Nesse processo, os fornecedores domésticos acabaram tendo dificuldades em sobreviver. A política de compras da Petrobras, embora visasse à estruturação de uma base de fornecedores diversificada e moderna, não se preocupou em constituir uma estratégia na qual as empresas instaladas localmente usassem o país como plataforma de exportação. Assim, a segunda metade da década de 1990 testemunhou certo descolamento entre o crescimento da atividade de exploração e a cadeia de fornecimento local, já que o Estado abandonou o seu papel de comprador. Isso implicou em uma redução drástica da participação de fornecedores locais em projetos de E&P (SILVA E FURTADO, 2006).

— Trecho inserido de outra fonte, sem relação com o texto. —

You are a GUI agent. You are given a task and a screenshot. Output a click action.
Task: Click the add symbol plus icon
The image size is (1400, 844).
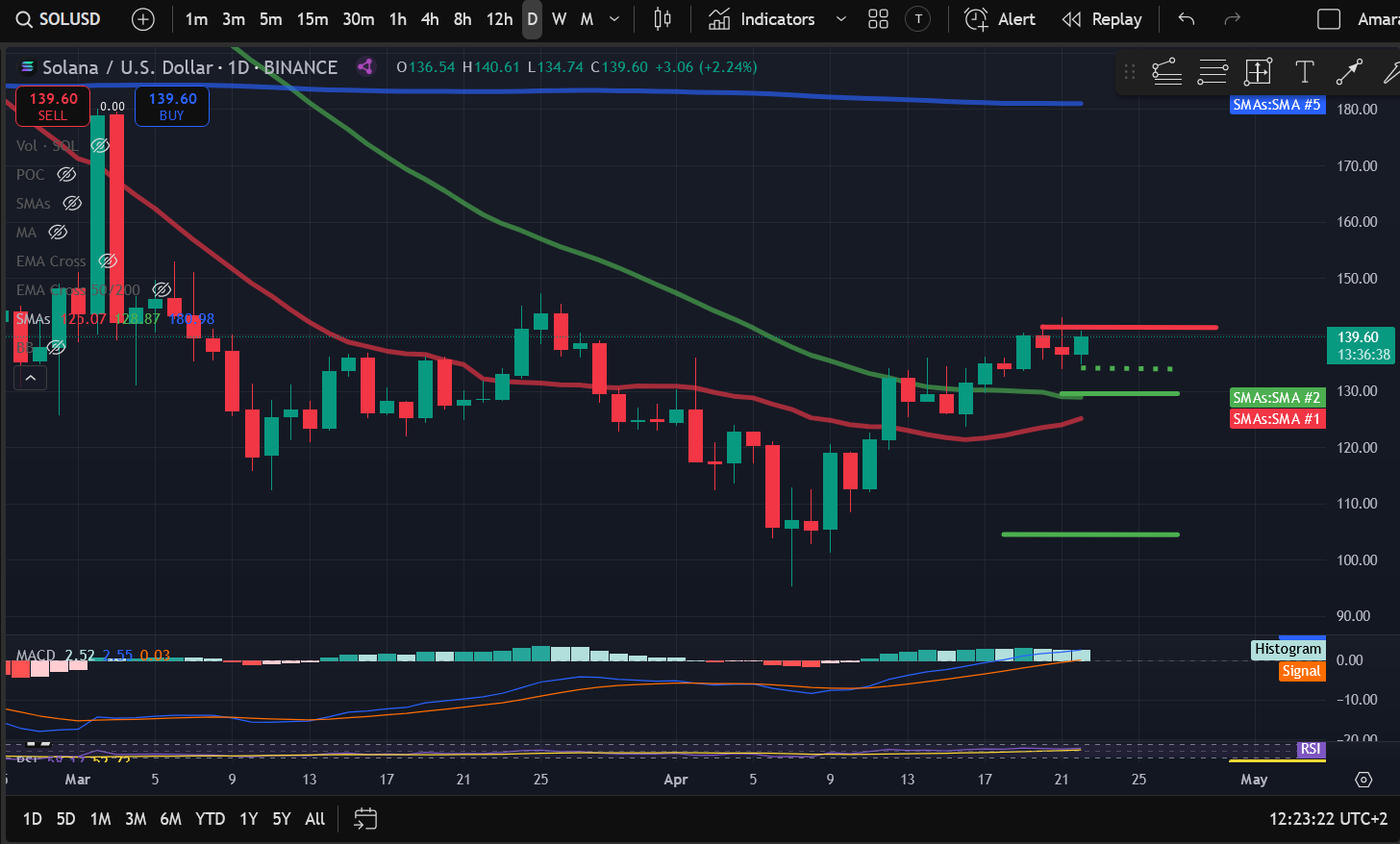tap(142, 19)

Silva e Furtado (2006) mostram a dimensão dessa mudança: em 1999, das 12 unidades de produção offshore encomendadas pela Petrobras, apenas uma foi construída no Brasil. Isso também pode ser visto se analisarmos a participação de fornecedores nacionais nos três leilões públicos iniciais, promovidos pela ANP. Na primeira rodada, a média da participação dos fornecedores nacionais nos consórcios ganhadores foi de cerca de 25% na exploração e 27% na produção. Na segunda rodada, esse número aumentou para 42% na exploração e 48% na produção. Na terceira rodada, caiu novamente, para 28,4% e 32%, respectivamente. Essa variação pode ser explicada pelo fato de que na primeira e terceira rodadas a proporção de campos offshore a serem licenciadas foi maior do que na segunda (TEIXEIRA E GUERRA, 2003). Comparando esses números com a média de 80% da taxa de compra nacional da Petrobras alcançada durante a década de 1980, quando a política de

3

compras nacionais da Petrobras ainda estava em vigor, esses números são significativamente inferiores.

Portanto, ao mesmo tempo em que a Petrobras se manteve como um ator central na rede nacional e passou a interagir fortemente com IOCs que entraram no mercado nacional, alavancando a geração de valor, foram perdidos elos da cadeia que possibilitavam a geração e captura de valor na cadeia em outros segmentos, além da operação. Contudo, o fim da política de compras por parte da Petrobras permitiu que a empresa atuasse de forma mais eficiente. Logo, se por um lado foram perdidos elos da cadeia, com o enfraquecimento e extinção de muitas empresas fornecedoras, por outro, a Petrobras teve o seu papel de empresa líder alavancado.